## TEXTO FORNECIDO:
··········

Dados revelam que 56% dos professores brasileiros utilizam ferramentas de inteligência artificial (IA) no processo de ensino-aprendizagem. Este percentual supera significativamente a média de 36% observada nos países membros da Organização para a Cooperação e Desenvolvimento Econômico (OCDE).
A pesquisa, que comparou a educação em 53 países, foi realizada por meio de entrevistas com professores e diretores, com foco nos anos finais do ensino fundamental (6º ao 9º ano). Os resultados indicam que os docentes brasileiros empregam a IA principalmente para gerar planos de aula e atividades (77%), ajustar a dificuldade dos materiais de acordo com as necessidades dos alunos (64%) e aprender e resumir tópicos (63%).
O estudo aponta que o uso menos frequente da IA se concentra na revisão de dados sobre a participação ou desempenho dos alunos (42%), na geração de texto para feedback ou comunicações com pais/responsáveis (39%) e na avaliação ou correção de trabalhos (36%).

··········

## DADOS DISPONÍVEIS:
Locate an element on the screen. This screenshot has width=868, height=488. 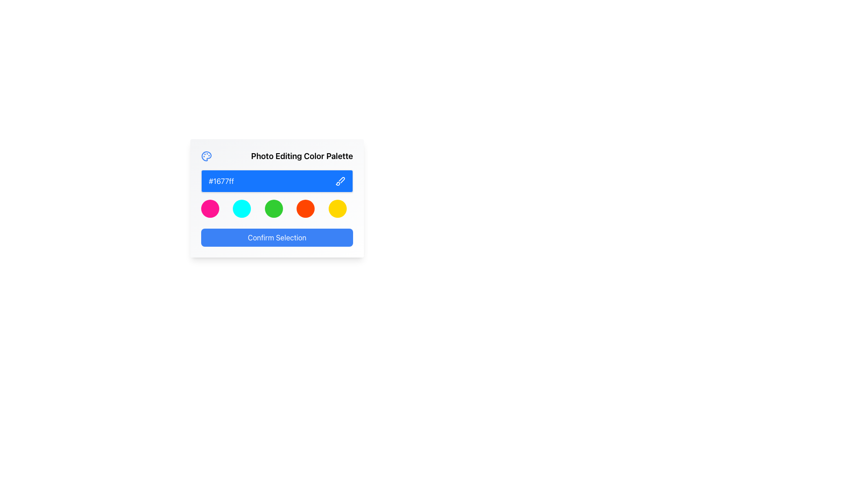
the third circular element in the color palette is located at coordinates (277, 198).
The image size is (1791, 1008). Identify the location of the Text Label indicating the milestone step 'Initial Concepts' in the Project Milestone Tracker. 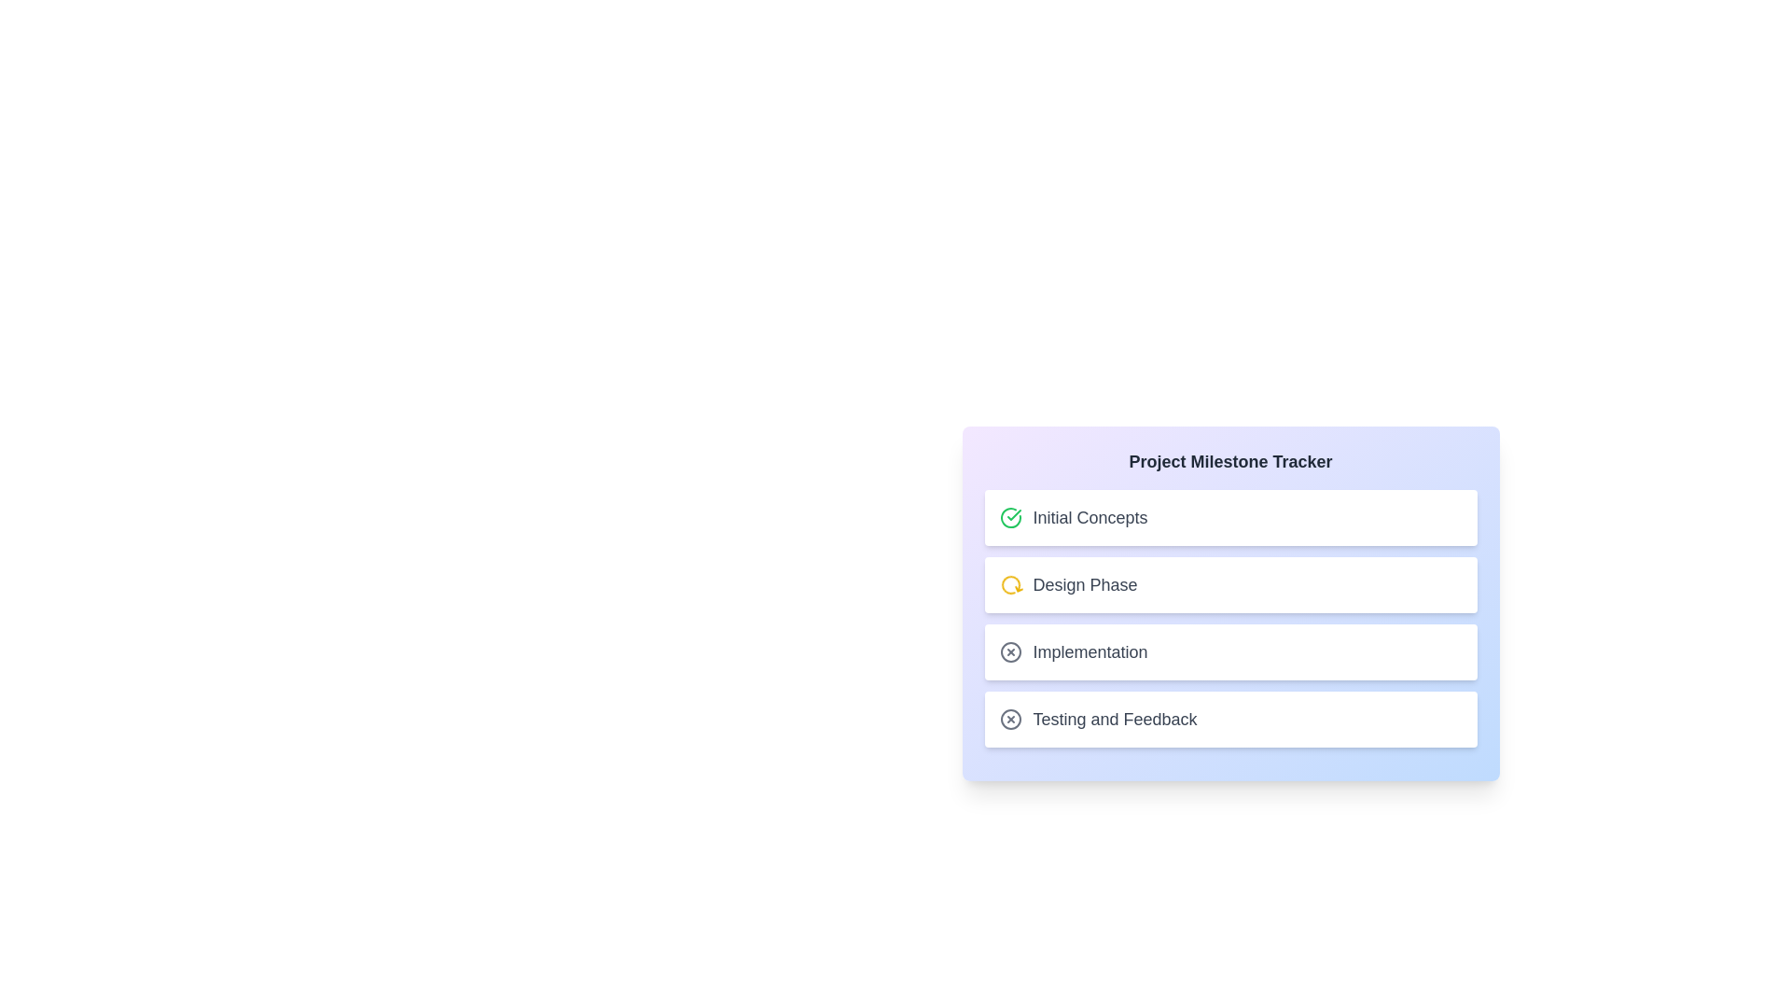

··········

## REQUISITOS DAS TAREFAS:
1/ Reescreva em forma de lista o parágrafo do texto fornecido que começa com "A pesquisa, que comparou", mantendo seus fatos principais.
2/ Por favor, liste todos os usos da IA pelos professores brasileiros que o texto fornecido menciona, cada um com seu percentual.
As linhas não têm relação com o texto fornecido.

## RESPOSTAS DAS TAREFAS:
1/
- A pesquisa comparou a educação em 53 países.
- Foi feita com entrevistas com professores e diretores.
- O foco foram os anos finais do ensino fundamental (6º ao 9º ano).
- Principais usos da IA pelos docentes brasileiros:
  - gerar planos de aula e atividades (77%);
  - ajustar a dificuldade dos materiais às necessidades dos alunos (64%);
  - aprender e resumir tópicos (63%).

2/
- Gerar planos de aula e atividades: 77%
- Ajustar a dificuldade dos materiais de acordo com as necessidades dos alunos: 64%
- Aprender e resumir tópicos: 63%
- Revisar dados sobre a participação ou o desempenho dos alunos: 42%
- Gerar texto para feedback ou comunicações com pais/responsáveis: 39%
- Avaliar ou corrigir trabalhos: 36%